In truth I’m overwhelmed by the sweet messages, texts, emails, phone calls and comments. I have joked that I’m not currently the best version of myself but appreciate (more then you know) the amazing, supportive friends I have both near and far.

If I’m honest the hardest part of this particular transition are these tiny little voices … the ones that say:

“If only you did”
“If only you were ”
“If only your had … “ etc etc etc

The voices that compare you to another girl or that tell you you’ve wasted time. Those little voices think they have permanent residency in my head (which they don’t) and have been the most exhausting, gut wrenching part of “rehabbing THIS heart”. What I’m learning however … those voices, are only as powerful as what you give them credit for. I’m learning to take those thoughts captive (more so then ever) and am in the process of identifying new voices. Your words helped. I’m living breathing proof that the sustainability of your thoughts and prayers have created new levels of awareness and though I’m not sure I’ve reached the end of this chapter, am confident I’m closer than ever. Today I choose the voice of reason and the voice that leans not on my own understanding. It’s a moment to moment decision. One I know many of us have gotten the pleasure of wrestling with before.

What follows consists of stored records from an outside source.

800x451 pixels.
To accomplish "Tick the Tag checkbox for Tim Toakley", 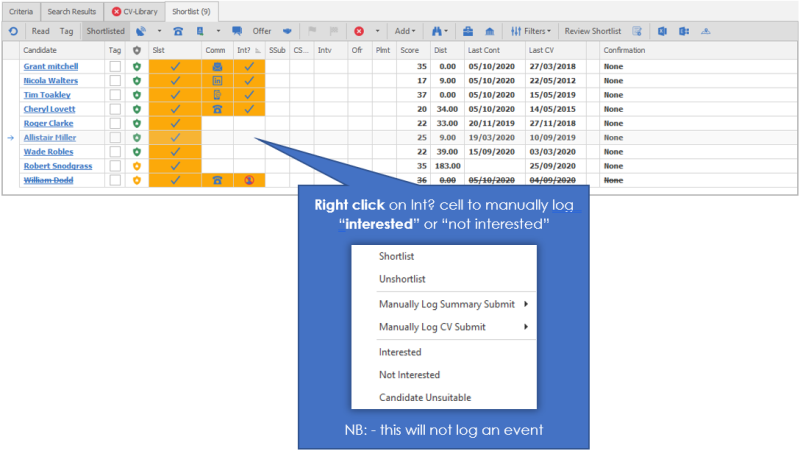I will [x=115, y=95].
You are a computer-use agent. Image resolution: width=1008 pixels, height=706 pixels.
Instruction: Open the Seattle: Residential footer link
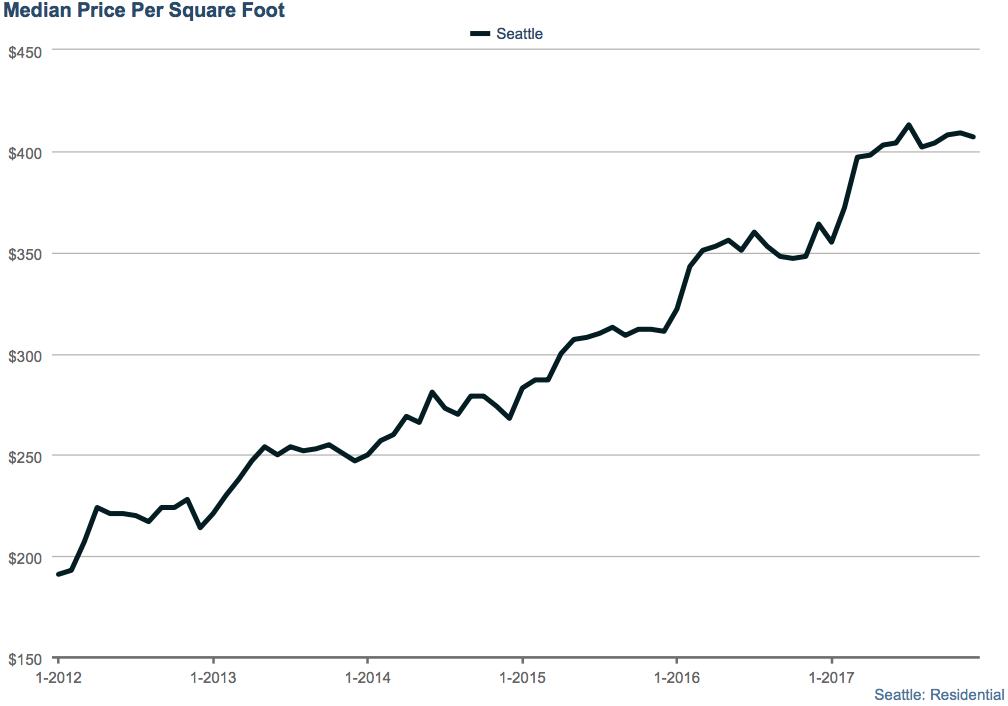pyautogui.click(x=939, y=694)
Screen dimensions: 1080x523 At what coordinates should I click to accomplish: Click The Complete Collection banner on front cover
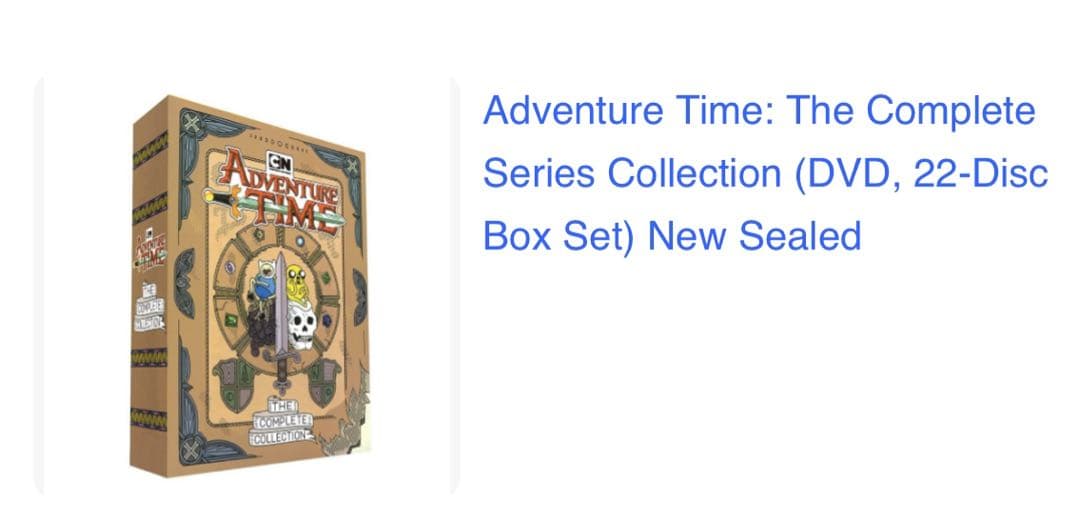click(x=281, y=422)
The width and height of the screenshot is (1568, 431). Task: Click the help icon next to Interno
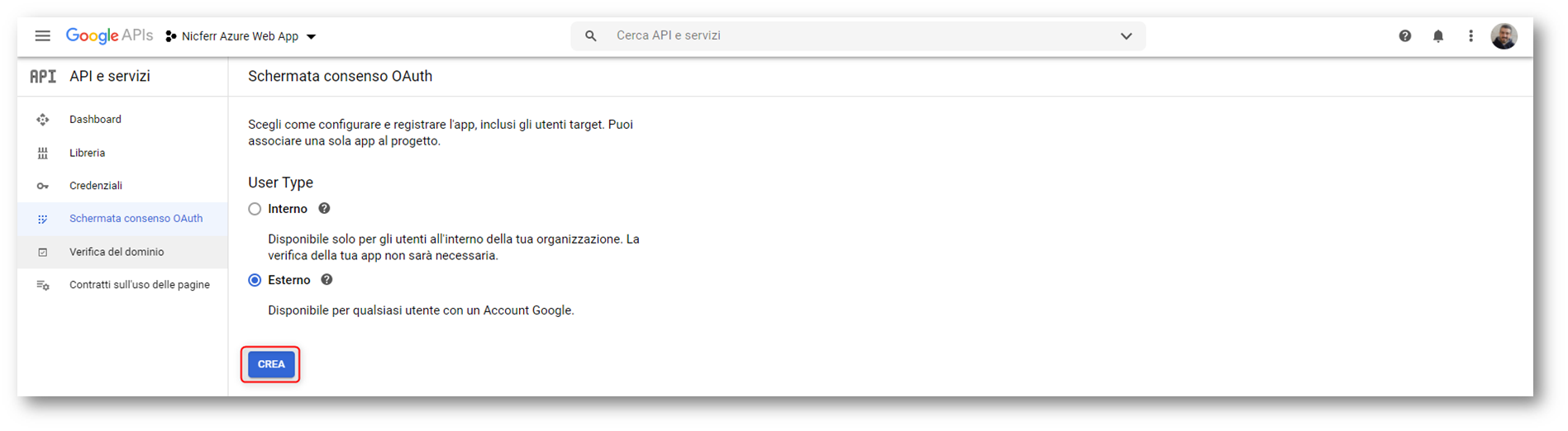325,209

I also know and have been told by people far wiser then I … A grateful heart prepares the way. Therefore in an effort to “prepare a new way” I’m eternally grateful for every single person who reads this and has allowed me to be myself (though not always proud of the behaviors) while I recalculate and regroup. I’m grateful for healing that come from tears and I’m grateful for my friends and family. I’m grateful for the laughter that Mila and Mathias bring daily and the chats my sister never gets tired of listening too … or my mom or my aunts or my best friends. I’m grateful for the divine appointments I’ve had and the connections that have resurfaced after years of being dormant. I’m also really really really grateful for your prayers. I believe in the power of prayer and know they have kept me afloat. I’m also grateful The Lord never gets tired of me asking Why or Are we there yet! I’m grateful my temper tantrums have not created a rift and appreciate the deep knowingness that if I knew what was coming I wouldn’t worry about where I was today … even in the midst of twists and turns.

1 thought on “Tiny Voices

  1. lifecorked

    YOU are amazing! And, I’m praying for you as you navigate this new road ahead. As with every road you’ve ever taken, you will go down it with your head held high, a smile on your face and a love of God and a faith in HIS plan that is undeniable and stronger than most I’ve ever known. Love you, sweet friend!